> [OBIETTIVO DEL COMPITO] Per ciascuna affermazione stabilisci se concorda con l'intervista riportata sotto, rispondendo sì o no e citando alla lettera le parole del testo che lo decidono. (a) Dei fondi del Pnrr l'Agenzia ne ha impegnati circa la metà. (b) Entro dicembre 2024 l'unità di audit dovrà completare almeno 50 ispezioni. (c) Secondo il direttore, pagare un riscatto è sempre sbagliato.

> [ESTRATTO DELLA PAGINA]
________________________

Intervista esclusiva con il direttore dell’Agenzia per la cybersicurezza nazionale. “È ora di pensare a percorsi di formazione al cyber più veloci di quelli tradizionali e utilizzare tecnologie come l’intelligenza artificiale per ridurre il carico di lavoro”. Parlando di 5G: Golden power, Cvcn e Perimetro “assicurano una elevata capacità di monitoraggio nel settore critico delle reti mobili di nuova generazione”. Sul ransomware afferma: “È sempre sbagliato pagare un riscatto”
L’Agenzia per la cybersicurezza nazionale continua a crescere mentre lavora su diversi dossier, dal Pnrr al 5G, dagli appalti alla resilienza. Tanto che serve una nuova sede? “C’è un’ipotesi trasferimento, che stiamo valutando”, dice Bruno Frattasi, direttore generale dell’Agenzia per la cybersicurezza nazionale, in questa intervista esclusiva con Formiche.net.
Come procede l’implementazione del Pnrr per quanto riguarda gli investimenti seguiti dall’Agenzia per la cybersicurezza nazionale?
Utilizzando i fondi del Pnrr, 623 milioni di euro totali, di cui ne abbiamo impegnati circa la metà, abbiamo già raggiunto i primi obiettivi relativi: ai servizi nazionali di cybersecurity; all’avvio della rete dei laboratori di screening e certificazione; all’attivazione di un’unità centrale di audit per le misure di sicurezza previste dalla normativa sul Perimetro di sicurezza nazionale cibernetica (Psnc) e dalla direttiva Nis; al potenziamento delle strutture di sicurezza. Entro dicembre 2024, queste azioni arriveranno a conclusione con diverse iniziative come, per esempio, il sostegno al potenziamento delle strutture di sicurezza T2, il dispiego integrale dei servizi nazionali di cybersecurity, il completamento della rete dei laboratori e dei centri di valutazione e certificazione della cybersecurity, nonché la piena operatività dell’unità di audit per le misure di sicurezza Psnc e Nis con il completamento di almeno 30 ispezioni.

________________________

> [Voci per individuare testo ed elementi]
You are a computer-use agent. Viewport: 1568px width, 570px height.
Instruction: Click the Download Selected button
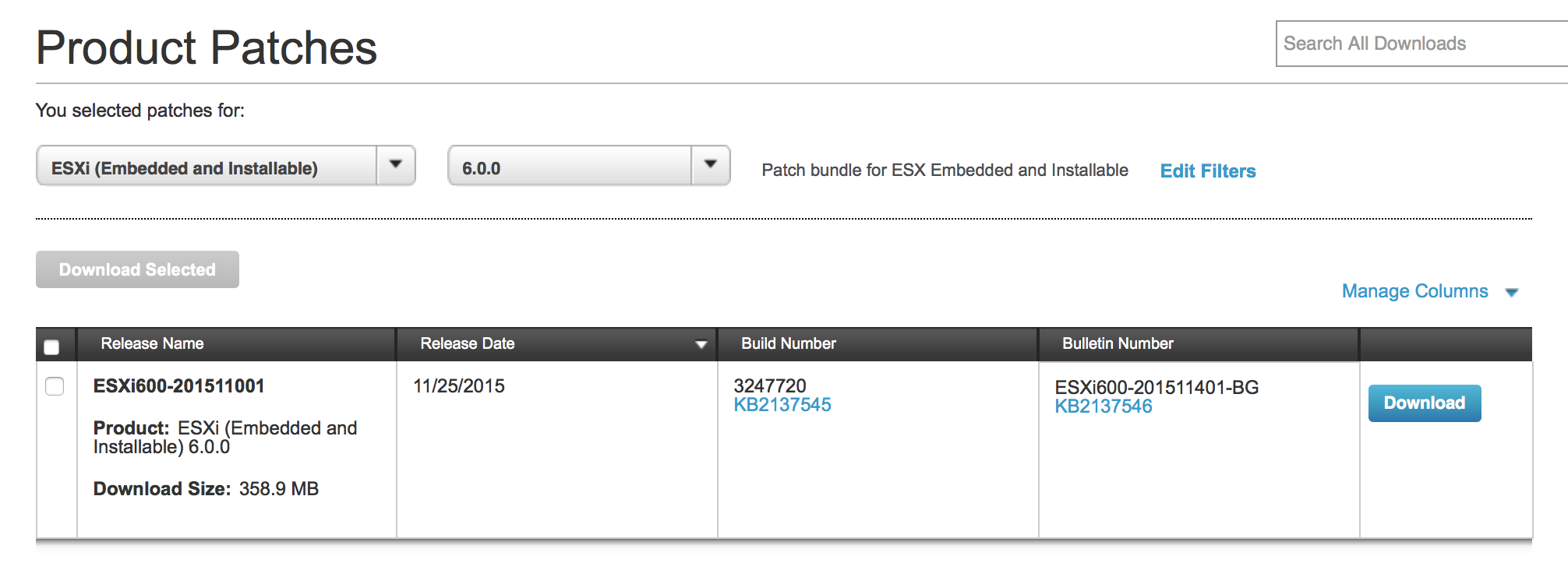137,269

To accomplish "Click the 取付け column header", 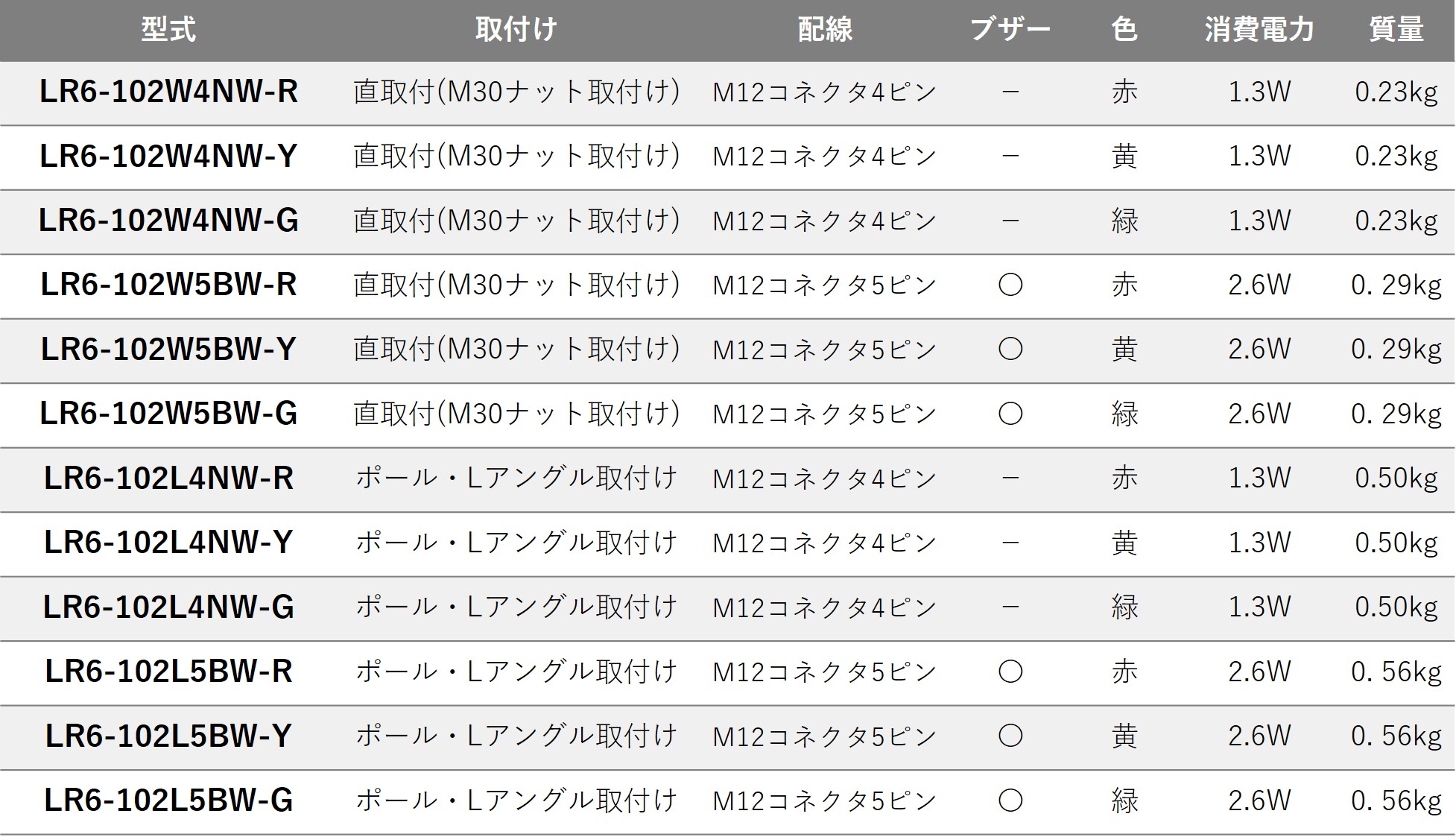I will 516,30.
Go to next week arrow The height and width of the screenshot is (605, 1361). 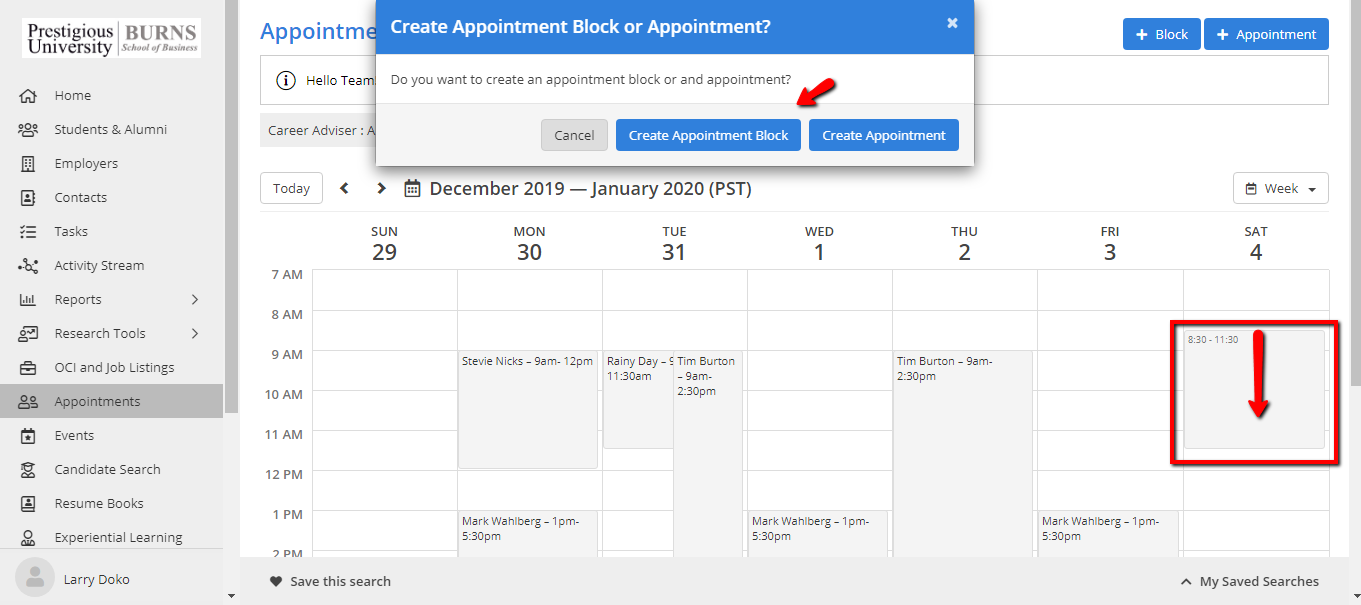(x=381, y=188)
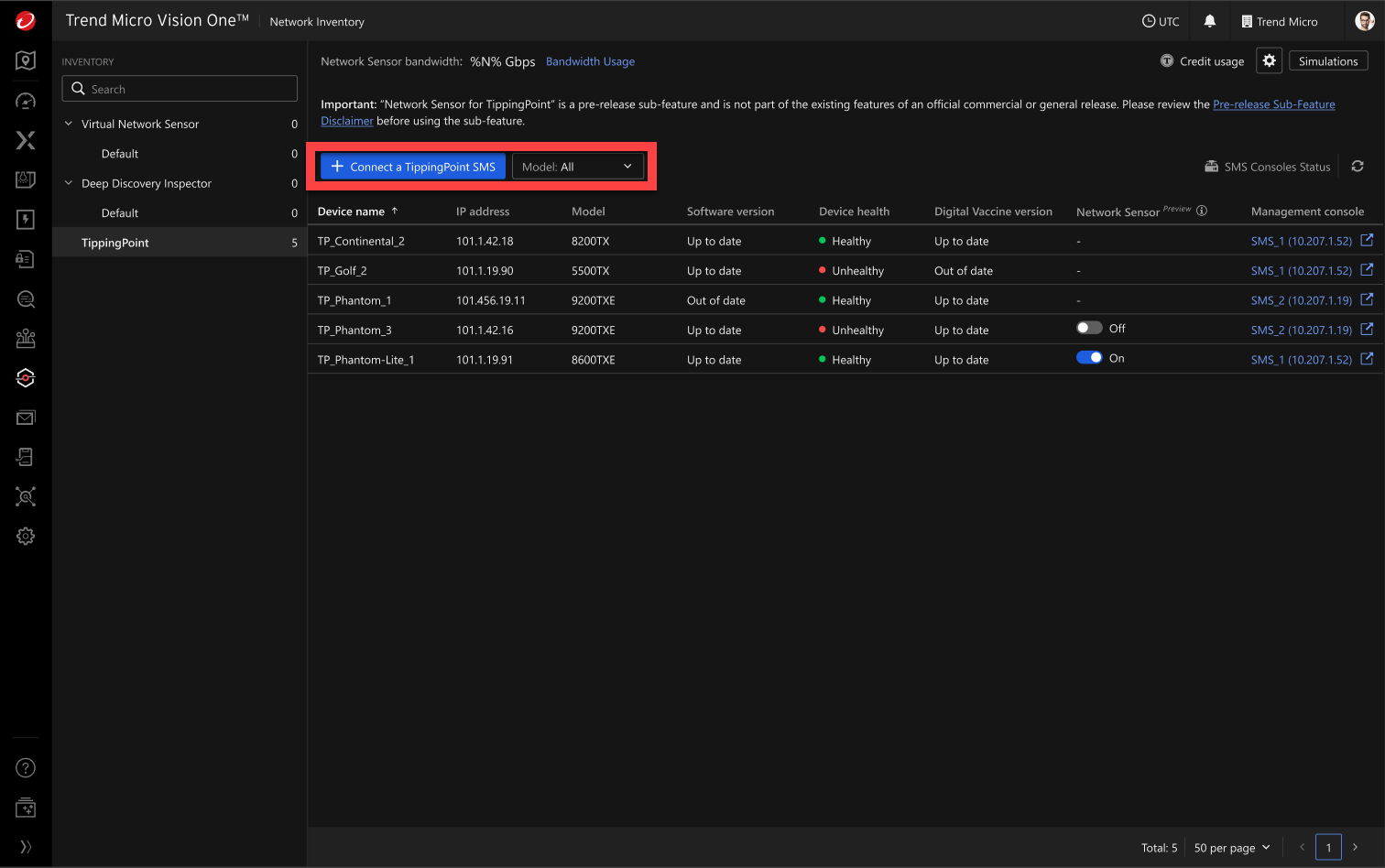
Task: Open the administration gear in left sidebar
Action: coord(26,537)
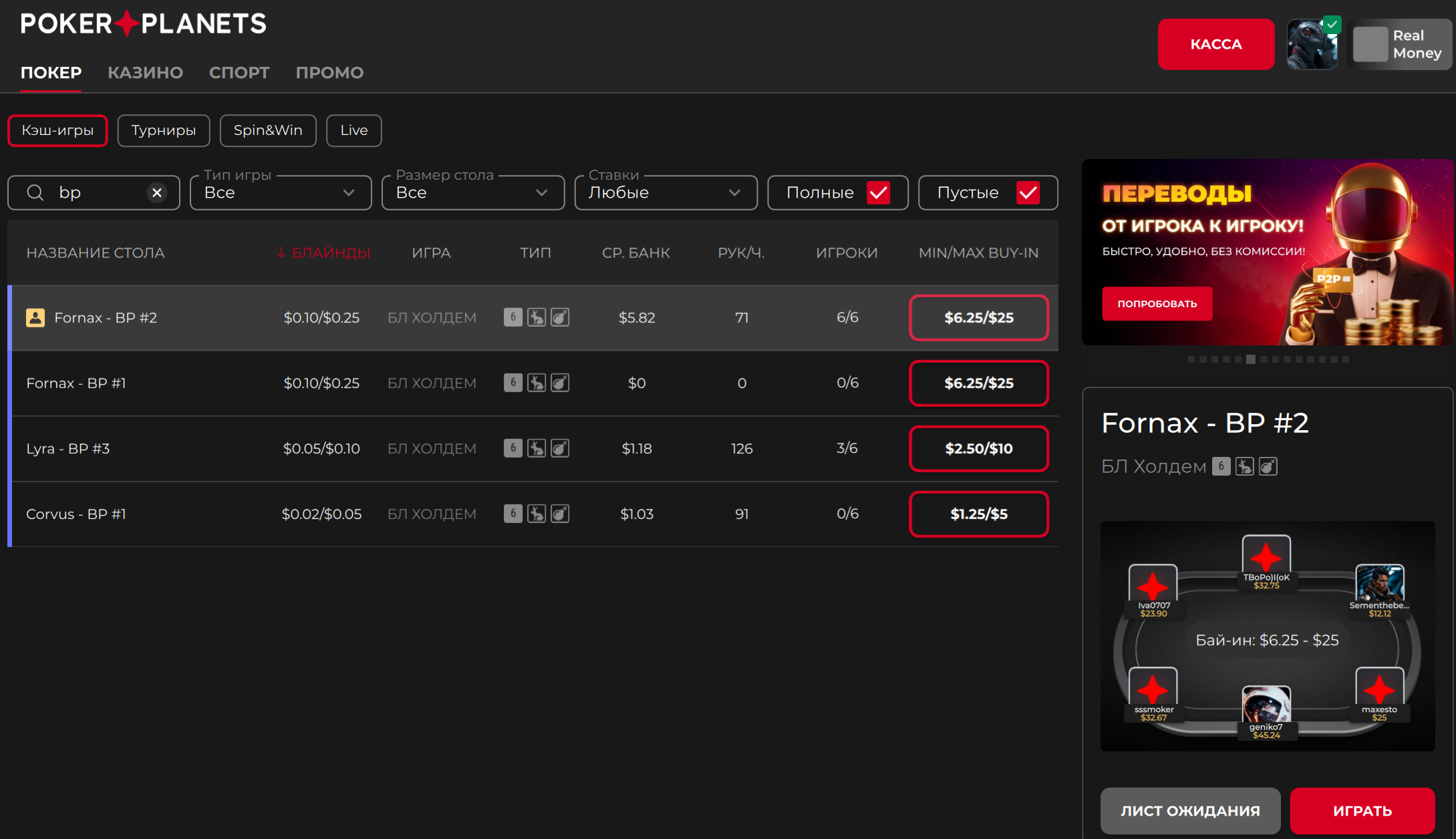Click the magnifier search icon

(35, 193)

________________________

> [RISPOSTA AL COMPITO]
(a) Sì: "623 milioni di euro totali, di cui ne abbiamo impegnati circa la metà".
(b) No: "il completamento di almeno 30 ispezioni".
(c) Sì: "È sempre sbagliato pagare un riscatto".